> **Text excerpt**:
○ ○ ○ ○ ○

Before the fast, during the lockdown, I had been eating alot of home-made bread and not walking much let alone running. After the lockdown I walked and ran a bit more but my kidney was not working properly, the urine was scanty. So I read about the health benefits of fasting and decided to try it. It started out as an idea for weight-loss, but turned into something I now know I will do regularly to maintain my mental, physical and spiritual wellbeing as I grow older. Determination was the key, combined with being in touch with the signals from the body. I have the habit of meditating twice a day for an hour each time. Now I added fasting to my daytime awareness hours.

○ ○ ○ ○ ○

> **Information shown**:
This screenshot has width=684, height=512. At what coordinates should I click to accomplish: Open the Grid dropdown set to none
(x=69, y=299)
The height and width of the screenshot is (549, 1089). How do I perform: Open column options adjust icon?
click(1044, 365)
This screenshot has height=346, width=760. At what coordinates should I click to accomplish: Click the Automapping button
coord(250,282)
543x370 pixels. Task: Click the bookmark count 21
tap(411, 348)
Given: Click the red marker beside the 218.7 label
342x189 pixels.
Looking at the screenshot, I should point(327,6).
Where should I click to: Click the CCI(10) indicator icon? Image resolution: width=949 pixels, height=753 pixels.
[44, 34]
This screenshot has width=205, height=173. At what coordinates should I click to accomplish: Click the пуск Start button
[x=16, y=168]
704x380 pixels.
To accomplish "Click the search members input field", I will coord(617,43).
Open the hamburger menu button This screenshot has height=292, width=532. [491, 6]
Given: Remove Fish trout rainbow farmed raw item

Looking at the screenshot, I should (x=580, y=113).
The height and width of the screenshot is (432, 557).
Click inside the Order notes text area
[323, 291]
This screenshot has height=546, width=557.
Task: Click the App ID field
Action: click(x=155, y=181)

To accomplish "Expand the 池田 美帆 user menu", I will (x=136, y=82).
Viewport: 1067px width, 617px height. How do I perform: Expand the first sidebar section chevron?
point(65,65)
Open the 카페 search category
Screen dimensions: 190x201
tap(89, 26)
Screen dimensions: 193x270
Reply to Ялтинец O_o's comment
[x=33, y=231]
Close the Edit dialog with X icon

○ ○ ○ ○ ○

> **About this exercise**: Write out the part of the fasting account that opens with "Before the fast, during" and closes with "daytime awareness hours.". This material comes from a different source than the text above.

> **Exercise result**:
Before the fast, during the lockdown, I had been eating alot of home-made bread and not walking much let alone running. After the lockdown I walked and ran a bit more but my kidney was not working properly, the urine was scanty. So I read about the health benefits of fasting and decided to try it. It started out as an idea for weight-loss, but turned into something I now know I will do regularly to maintain my mental, physical and spiritual wellbeing as I grow older. Determination was the key, combined with being in touch with the signals from the body. I have the habit of meditating twice a day for an hour each time. Now I added fasting to my daytime awareness hours.